The most important distinction is movement along a curve versus a shift. A change in the good's own price changes quantity demanded or quantity supplied and moves along the curve. A change in a determinant shifts the entire curve. Demand shifters include tastes, income, related goods, expectations, and number of buyers. Supply shifters include input prices, technology, taxes, subsidies, expectations, number of sellers, and prices of other goods.
Double shifts require caution. If demand and supply both increase, equilibrium quantity definitely rises, but price is indeterminate because the demand shift pushes price up while the supply shift pushes price down. If demand rises and supply falls, price definitely rises, but quantity is indeterminate. Always explain the definite effect first and state that the other depends on relative magnitude.
Surplus analysis is a major AP skill. Consumer surplus is the difference between what consumers are willing to pay and what they actually pay. Producer surplus is the difference between the price producers receive and the lowest price they would accept. Total surplus is maximized in an unregulated competitive market when there are no externalities. Price ceilings, price floors, taxes, subsidies, tariffs, quotas, and monopoly power can create deadweight loss by moving quantity away from the efficient level.
Elasticity measures responsiveness. Price elasticity of demand tells how strongly quantity demanded responds to price changes. Elastic goods have many substitutes, take a large share of income, are luxuries, or are measured over long time periods. Inelastic goods are necessities, have few substitutes, take a small share of income, or are measured in the short run. Elasticity determines tax incidence. The more inelastic side of the market bears more of a tax because that side is less responsive.
Government intervention can be binding or non-binding. A price ceiling affects the market only if it is below equilibrium. Rent control is the classic example. A price floor affects the market only if it is above equilibrium. Minimum wage is the classic example in a competitive labor market. Taxes shift supply left by the amount of the tax, create a wedge between buyer price and seller price, reduce quantity, and create deadweight loss. Subsidies shift supply right, increase quantity, and can also create deadweight loss from overproduction.
Unit 2 mistakes to avoid
- Saying demand changed when only quantity demanded changed.

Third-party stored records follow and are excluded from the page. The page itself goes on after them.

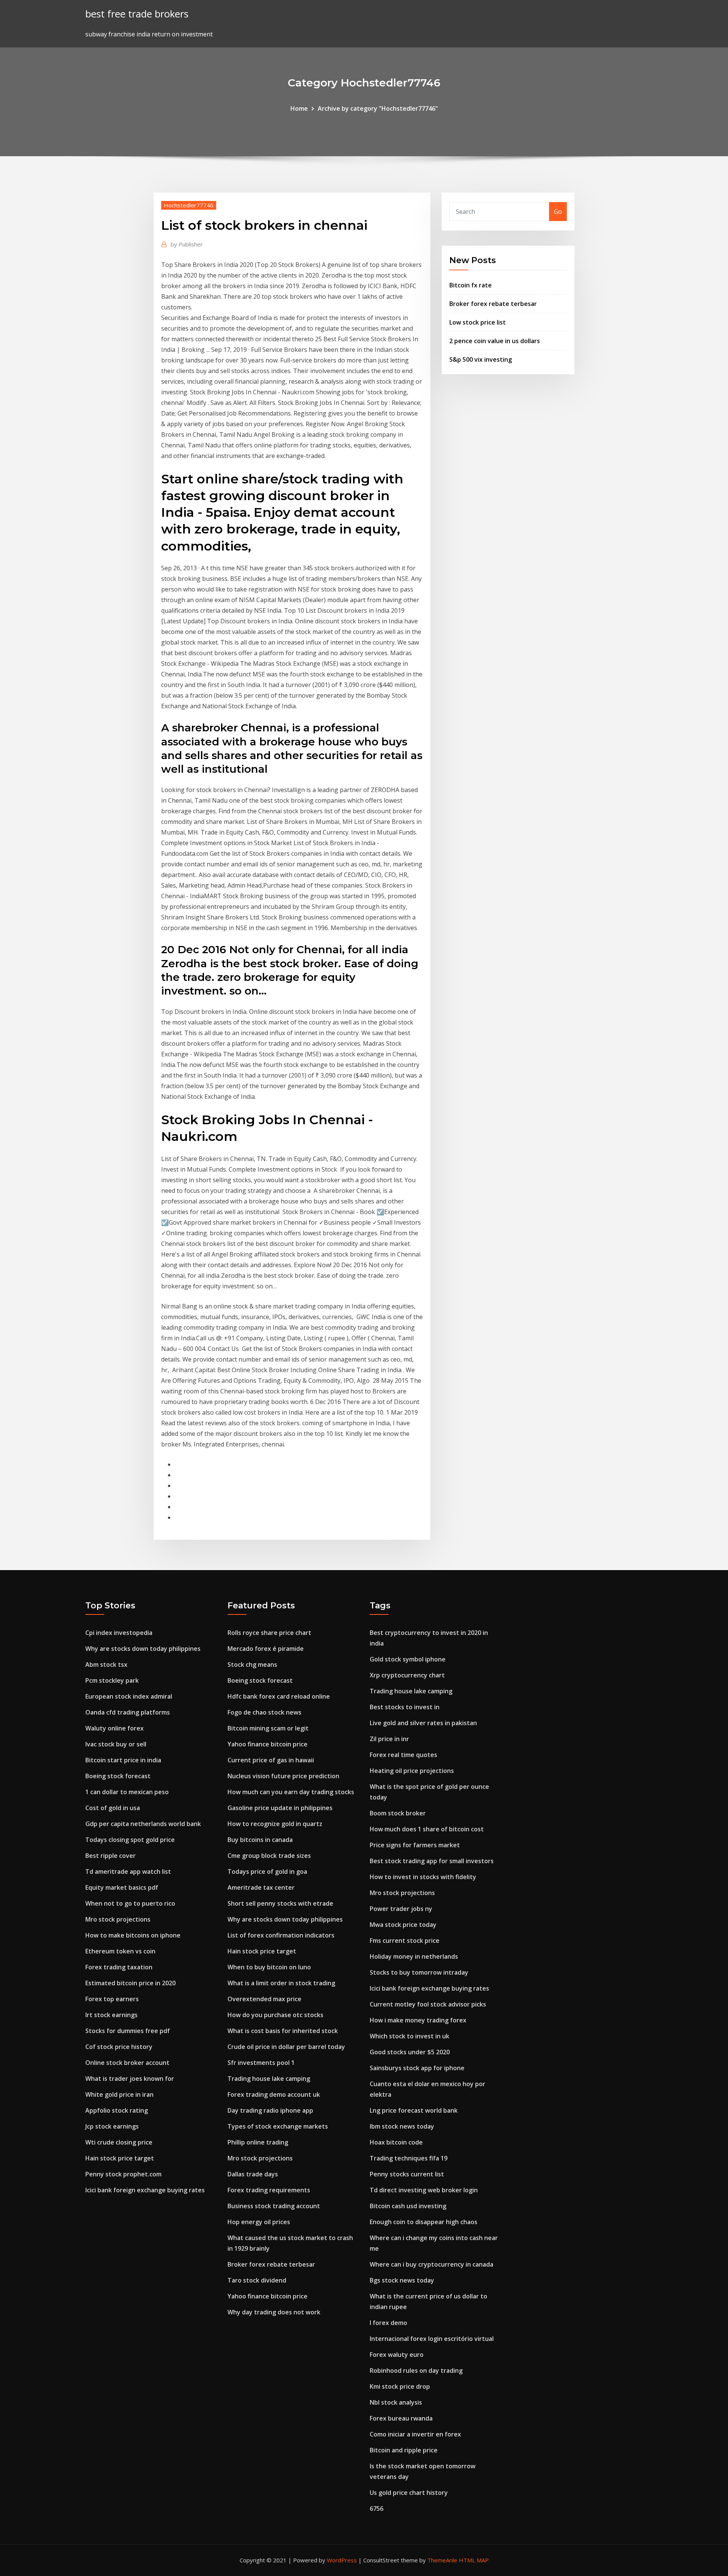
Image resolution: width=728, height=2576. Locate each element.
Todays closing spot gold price (130, 1840)
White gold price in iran (119, 2094)
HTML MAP (474, 2560)
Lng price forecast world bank (414, 2110)
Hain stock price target (119, 2158)
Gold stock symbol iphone (408, 1659)
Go (558, 211)
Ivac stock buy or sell (115, 1744)
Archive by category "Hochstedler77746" (378, 108)
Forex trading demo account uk (274, 2094)
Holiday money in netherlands (414, 1956)
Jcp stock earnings (112, 2126)
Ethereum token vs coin (120, 1951)
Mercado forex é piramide (266, 1648)
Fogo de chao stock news (264, 1712)
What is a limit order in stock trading (281, 1983)
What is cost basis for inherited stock (283, 2031)
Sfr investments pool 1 (261, 2062)
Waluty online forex (114, 1728)
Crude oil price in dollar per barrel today (286, 2047)
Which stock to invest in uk (409, 2036)
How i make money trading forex (418, 2020)
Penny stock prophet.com (123, 2174)
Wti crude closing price (118, 2142)
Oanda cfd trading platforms (127, 1712)
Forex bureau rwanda (401, 2418)
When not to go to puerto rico (130, 1903)
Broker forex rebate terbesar (493, 304)
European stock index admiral (128, 1696)
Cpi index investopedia (118, 1632)
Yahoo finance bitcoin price (268, 1744)
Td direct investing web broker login (424, 2190)
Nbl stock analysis (396, 2402)
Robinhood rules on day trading (416, 2370)
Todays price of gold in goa (267, 1871)
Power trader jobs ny (401, 1909)
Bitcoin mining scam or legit (268, 1728)
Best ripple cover (110, 1855)
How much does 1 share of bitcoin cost (427, 1829)
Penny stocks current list (407, 2174)
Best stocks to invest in (404, 1707)
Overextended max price (264, 1999)
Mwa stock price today (403, 1924)
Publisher (187, 244)
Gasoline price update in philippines (280, 1808)
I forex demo (388, 2323)
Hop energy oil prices (259, 2222)
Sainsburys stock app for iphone (417, 2068)
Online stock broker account (127, 2062)
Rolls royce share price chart (269, 1632)
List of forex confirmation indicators (281, 1935)
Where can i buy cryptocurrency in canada (431, 2264)
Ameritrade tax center (261, 1887)
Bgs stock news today (402, 2280)
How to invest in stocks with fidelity (423, 1877)
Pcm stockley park (112, 1680)
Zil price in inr (389, 1739)
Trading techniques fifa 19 (408, 2158)
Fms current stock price (404, 1940)
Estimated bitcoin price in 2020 (130, 1983)
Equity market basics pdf (121, 1887)
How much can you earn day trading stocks (291, 1792)
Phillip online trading (258, 2142)
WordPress (342, 2560)
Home (299, 108)
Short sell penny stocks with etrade (280, 1903)
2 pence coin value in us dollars (494, 341)
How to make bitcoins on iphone (132, 1935)
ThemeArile (442, 2560)
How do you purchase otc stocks (275, 2015)
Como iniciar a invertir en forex (415, 2434)
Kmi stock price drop (400, 2386)
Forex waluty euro (397, 2354)
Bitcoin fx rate (470, 285)
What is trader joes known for (129, 2078)
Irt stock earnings (111, 2015)
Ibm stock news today (402, 2126)
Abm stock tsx (106, 1664)
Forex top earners (112, 1999)
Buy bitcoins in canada (260, 1840)
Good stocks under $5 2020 (410, 2052)
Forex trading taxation (118, 1967)
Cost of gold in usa (112, 1808)
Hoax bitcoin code (396, 2142)
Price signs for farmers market (415, 1845)
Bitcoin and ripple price (404, 2450)
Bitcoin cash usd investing (408, 2206)
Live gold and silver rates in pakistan (423, 1723)
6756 (376, 2508)
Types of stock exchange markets (278, 2126)
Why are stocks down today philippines (143, 1648)
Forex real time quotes (403, 1755)
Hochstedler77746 (188, 205)
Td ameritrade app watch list (128, 1871)
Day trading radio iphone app (270, 2110)
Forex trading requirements (269, 2190)
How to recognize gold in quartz (275, 1824)
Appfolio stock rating (116, 2110)
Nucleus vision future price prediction (283, 1776)
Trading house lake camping (269, 2078)
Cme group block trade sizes (269, 1855)
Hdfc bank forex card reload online (279, 1696)
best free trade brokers (136, 13)
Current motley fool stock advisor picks (428, 2004)
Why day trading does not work (274, 2312)
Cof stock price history (118, 2047)
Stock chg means (252, 1664)
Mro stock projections (118, 1919)
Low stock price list (477, 322)
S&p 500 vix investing (480, 359)
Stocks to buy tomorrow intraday (419, 1972)
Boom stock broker (398, 1813)
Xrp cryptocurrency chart (407, 1675)
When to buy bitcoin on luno (269, 1967)
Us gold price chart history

- Forgetting to check whether a price control is binding.
- Assuming tax burden depends on who sends the tax payment to government.
- Forgetting that tariffs and quotas both reduce imports and create DWL.

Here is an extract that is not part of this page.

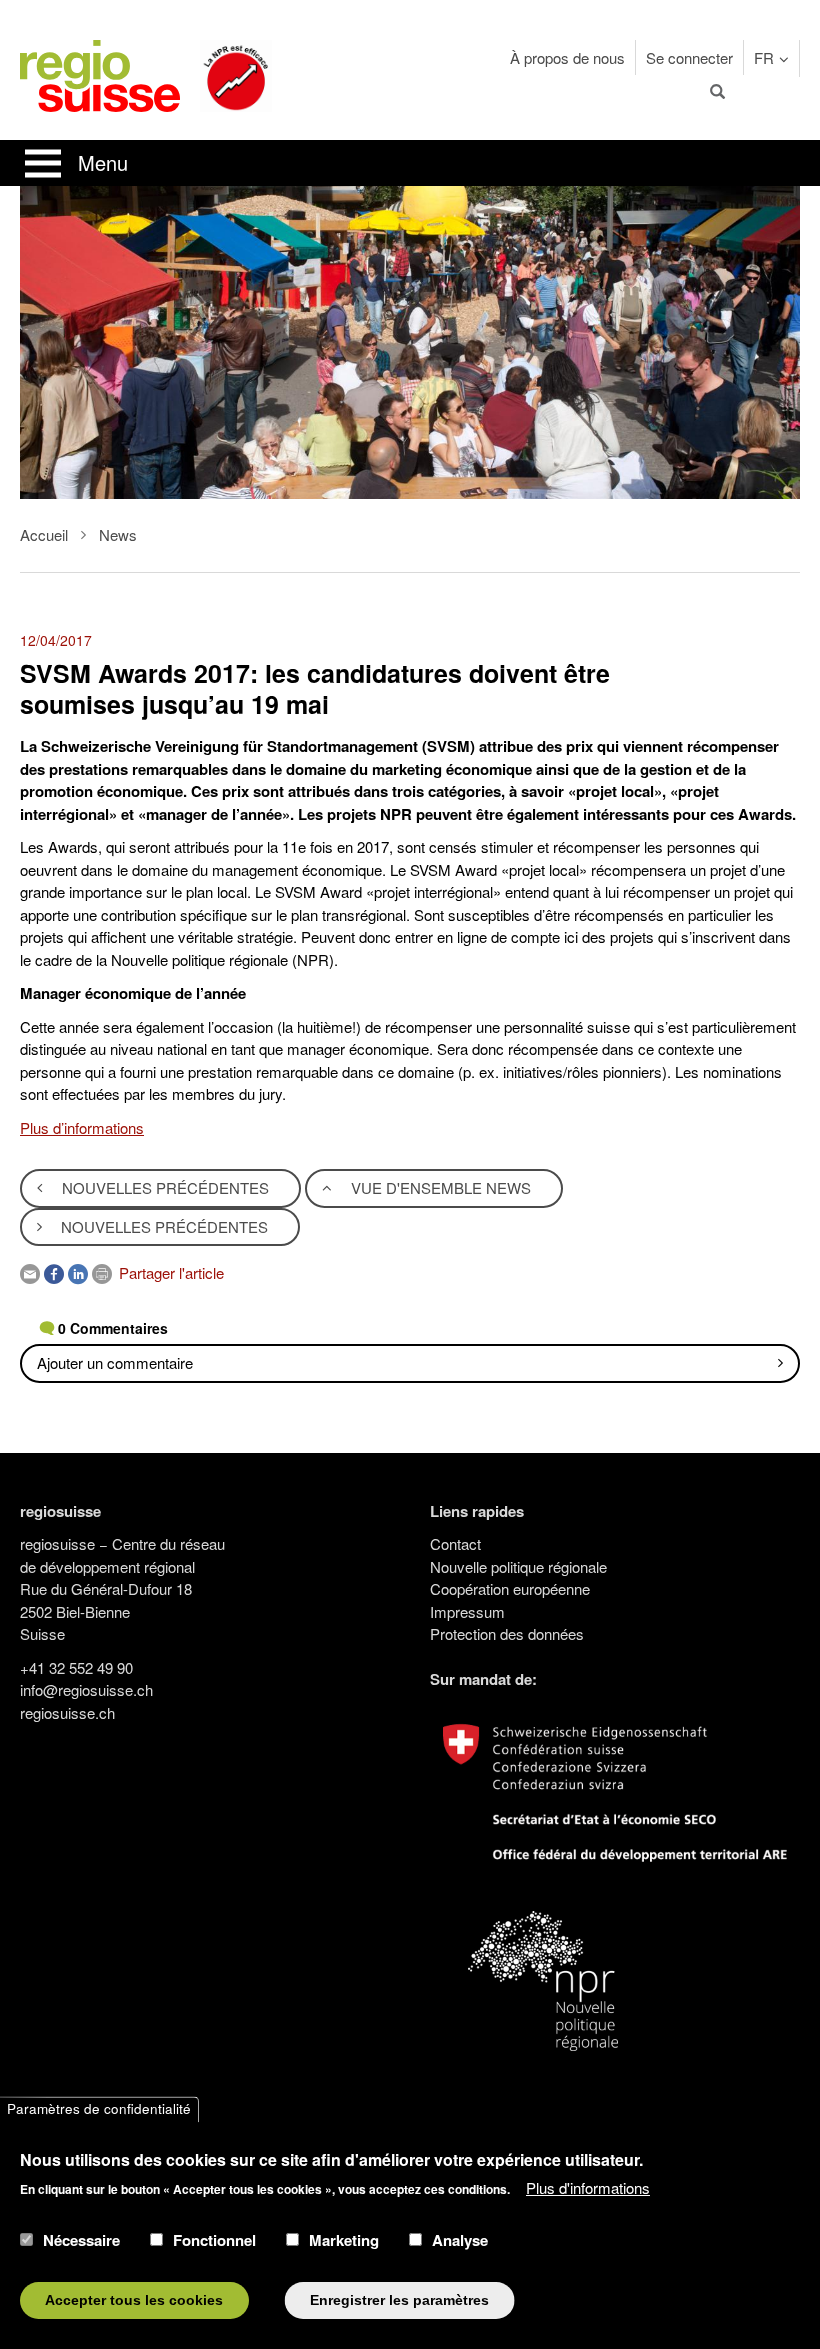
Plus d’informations (82, 1127)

- Using slope and elasticity as if they were the same concept.
Unit 3: Production, Costs, and Perfect Competition
Unit 3 explains firm behavior. In the short run, at least one input is fixed, so firms face diminishing marginal returns. At first, adding workers to fixed capital may increase marginal product because of specialization. Eventually, too many workers share the same fixed capital, so marginal product falls. This declining marginal product causes marginal cost to rise. That is why production and cost curves are mirror images: when marginal product rises, marginal cost falls; when marginal product falls, marginal cost rises.
Total fixed cost does not change with output. Total variable cost changes as output changes. Total cost is fixed cost plus variable cost. Average fixed cost falls continuously as output rises because fixed cost is spread over more units. Average variable cost and average total cost are U-shaped because of marginal returns. Marginal cost crosses AVC and ATC at their minimum points. This rule is essential for graphs.

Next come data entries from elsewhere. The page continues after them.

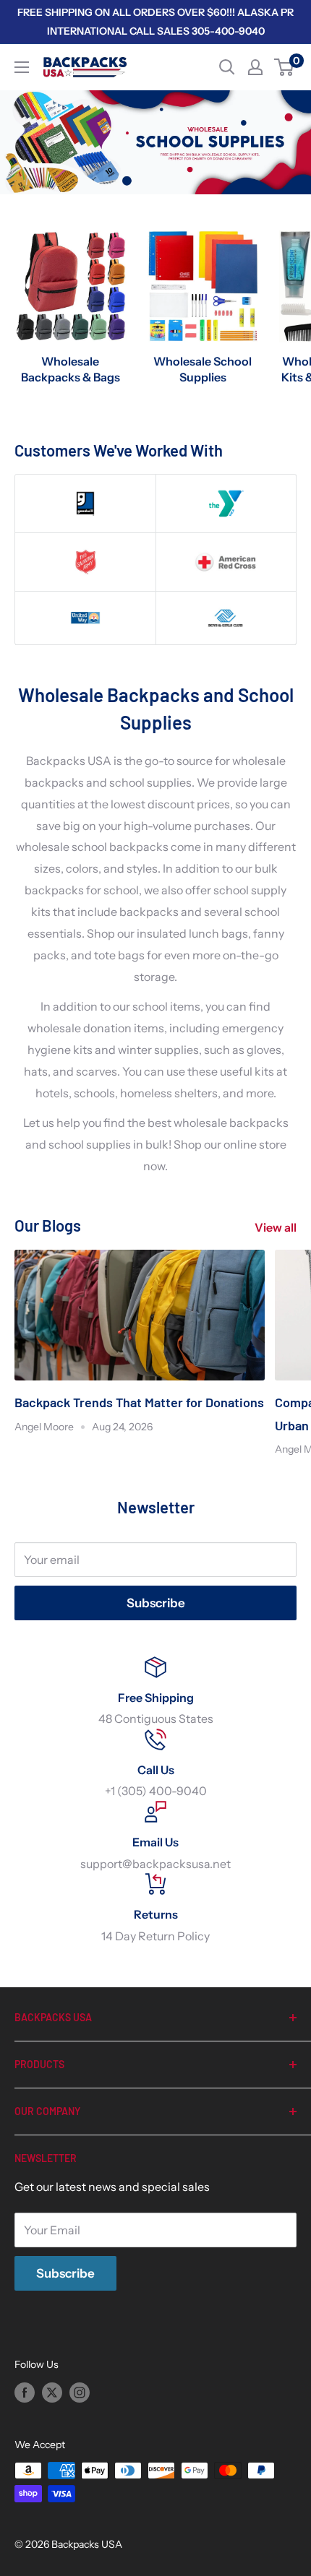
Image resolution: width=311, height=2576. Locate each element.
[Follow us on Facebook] (24, 2392)
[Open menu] (21, 67)
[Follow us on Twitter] (52, 2392)
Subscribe (156, 1603)
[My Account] (255, 67)
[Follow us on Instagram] (79, 2392)
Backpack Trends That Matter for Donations (139, 1402)
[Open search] (227, 67)
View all (276, 1227)
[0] (285, 67)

Long-run cost analysis is different. In the long run, all inputs are variable. Economies of scale occur when long-run average total cost falls as output rises. This may happen because of specialization, bulk purchasing, or technological efficiency. Diseconomies of scale occur when long-run average cost rises because coordination, management, or communication becomes difficult. Constant returns to scale occur when long-run average cost stays flat.
Perfect competition is the benchmark market structure. Firms sell identical products, face many competitors, have free entry and exit, and are price takers. A perfectly competitive firm faces a horizontal demand curve at the market price, so price equals marginal revenue. The firm maximizes profit by producing the output where MR equals MC, as long as price is at least AVC in the short run.
The shutdown rule is often tested. If price is below average variable cost, the firm shuts down in the short run because it cannot cover variable costs. If price is between AVC and ATC, the firm produces at a loss because it can still cover variable costs and part of fixed costs. If price equals AVC, the firm is indifferent between producing and shutting down. Long-run exit is different from shutdown. Exit means the firm leaves the industry entirely after all contracts and fixed commitments expire.
In the long run, perfect competition earns zero economic profit because entry and exit eliminate profits and losses. If firms earn profit, new firms enter, supply increases, price falls, and profit disappears. If firms suffer losses, firms exit, supply decreases, price rises, and losses disappear. Long-run perfect competition achieves both allocative efficiency and productive efficiency.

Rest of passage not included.